(Task brief):
Print the stretch of the records from the line that contains "Click the flag icon on VPS-2-2-SSD card" through the line that contains "pyautogui.click(x=137, y=240)", both lines included, reproducing each line without any change.

BEGIN Record excerpts

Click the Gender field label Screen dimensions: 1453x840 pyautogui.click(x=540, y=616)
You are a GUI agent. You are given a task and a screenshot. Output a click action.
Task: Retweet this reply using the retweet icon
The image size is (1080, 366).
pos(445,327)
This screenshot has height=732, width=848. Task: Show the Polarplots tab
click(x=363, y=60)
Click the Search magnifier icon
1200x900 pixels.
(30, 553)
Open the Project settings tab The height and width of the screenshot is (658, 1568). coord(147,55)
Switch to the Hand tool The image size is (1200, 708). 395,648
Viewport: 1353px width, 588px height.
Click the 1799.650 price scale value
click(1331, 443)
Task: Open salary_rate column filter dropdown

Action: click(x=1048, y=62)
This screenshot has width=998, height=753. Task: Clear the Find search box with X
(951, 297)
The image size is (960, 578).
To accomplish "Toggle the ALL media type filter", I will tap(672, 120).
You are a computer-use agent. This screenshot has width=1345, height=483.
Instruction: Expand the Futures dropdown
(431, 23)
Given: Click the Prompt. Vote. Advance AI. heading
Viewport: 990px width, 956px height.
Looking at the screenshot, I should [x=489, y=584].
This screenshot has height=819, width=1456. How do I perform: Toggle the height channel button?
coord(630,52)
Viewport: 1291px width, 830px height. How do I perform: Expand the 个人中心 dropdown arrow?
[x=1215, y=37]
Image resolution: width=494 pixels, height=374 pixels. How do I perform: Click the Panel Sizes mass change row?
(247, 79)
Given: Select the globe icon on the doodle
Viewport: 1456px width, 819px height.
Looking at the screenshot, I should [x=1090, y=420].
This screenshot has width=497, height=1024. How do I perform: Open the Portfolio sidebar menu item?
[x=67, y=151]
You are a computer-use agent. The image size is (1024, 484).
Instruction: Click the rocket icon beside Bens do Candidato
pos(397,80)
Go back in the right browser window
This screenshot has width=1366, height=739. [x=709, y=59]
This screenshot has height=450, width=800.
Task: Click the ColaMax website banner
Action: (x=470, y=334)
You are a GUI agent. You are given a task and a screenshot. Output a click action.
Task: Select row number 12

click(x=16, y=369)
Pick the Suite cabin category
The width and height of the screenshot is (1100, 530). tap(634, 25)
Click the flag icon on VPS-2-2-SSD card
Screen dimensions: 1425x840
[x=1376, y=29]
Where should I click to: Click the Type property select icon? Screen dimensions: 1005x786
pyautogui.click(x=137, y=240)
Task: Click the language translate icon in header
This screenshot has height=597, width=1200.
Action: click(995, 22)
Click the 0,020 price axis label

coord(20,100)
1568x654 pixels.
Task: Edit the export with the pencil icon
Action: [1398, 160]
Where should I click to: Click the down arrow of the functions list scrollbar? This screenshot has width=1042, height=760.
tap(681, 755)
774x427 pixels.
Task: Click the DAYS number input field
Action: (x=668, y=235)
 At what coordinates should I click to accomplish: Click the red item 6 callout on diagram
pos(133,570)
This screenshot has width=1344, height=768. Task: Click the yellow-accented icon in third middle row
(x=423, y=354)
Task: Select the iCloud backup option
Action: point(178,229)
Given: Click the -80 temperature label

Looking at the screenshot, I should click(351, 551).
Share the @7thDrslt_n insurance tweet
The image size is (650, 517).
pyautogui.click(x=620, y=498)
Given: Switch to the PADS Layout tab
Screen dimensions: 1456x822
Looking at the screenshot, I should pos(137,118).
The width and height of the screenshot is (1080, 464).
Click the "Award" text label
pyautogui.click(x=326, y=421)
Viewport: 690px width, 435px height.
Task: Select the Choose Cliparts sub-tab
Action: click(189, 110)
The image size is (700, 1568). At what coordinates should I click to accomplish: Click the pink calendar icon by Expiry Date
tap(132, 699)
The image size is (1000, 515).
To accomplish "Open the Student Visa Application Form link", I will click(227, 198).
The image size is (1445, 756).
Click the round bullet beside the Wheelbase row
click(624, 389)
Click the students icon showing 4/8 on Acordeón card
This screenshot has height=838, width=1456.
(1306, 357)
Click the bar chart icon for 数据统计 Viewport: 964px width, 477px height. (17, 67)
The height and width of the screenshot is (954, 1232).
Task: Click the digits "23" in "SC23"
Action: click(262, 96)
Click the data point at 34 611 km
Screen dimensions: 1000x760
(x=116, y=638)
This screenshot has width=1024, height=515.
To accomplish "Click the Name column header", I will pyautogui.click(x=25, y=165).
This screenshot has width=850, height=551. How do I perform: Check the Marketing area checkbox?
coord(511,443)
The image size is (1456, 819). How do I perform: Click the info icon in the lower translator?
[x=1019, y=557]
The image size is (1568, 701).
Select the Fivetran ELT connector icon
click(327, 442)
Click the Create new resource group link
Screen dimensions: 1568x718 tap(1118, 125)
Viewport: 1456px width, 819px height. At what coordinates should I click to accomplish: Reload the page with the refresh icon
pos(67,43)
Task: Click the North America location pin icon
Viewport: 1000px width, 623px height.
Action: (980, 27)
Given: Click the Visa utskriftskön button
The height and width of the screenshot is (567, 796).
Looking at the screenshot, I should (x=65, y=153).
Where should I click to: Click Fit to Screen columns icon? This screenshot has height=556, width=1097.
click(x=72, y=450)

END Record excerpts

(Result below):
Click the flag icon on VPS-2-2-SSD card
Screen dimensions: 1425x840
[x=1376, y=29]
Where should I click to: Click the Type property select icon? Screen dimensions: 1005x786
pyautogui.click(x=137, y=240)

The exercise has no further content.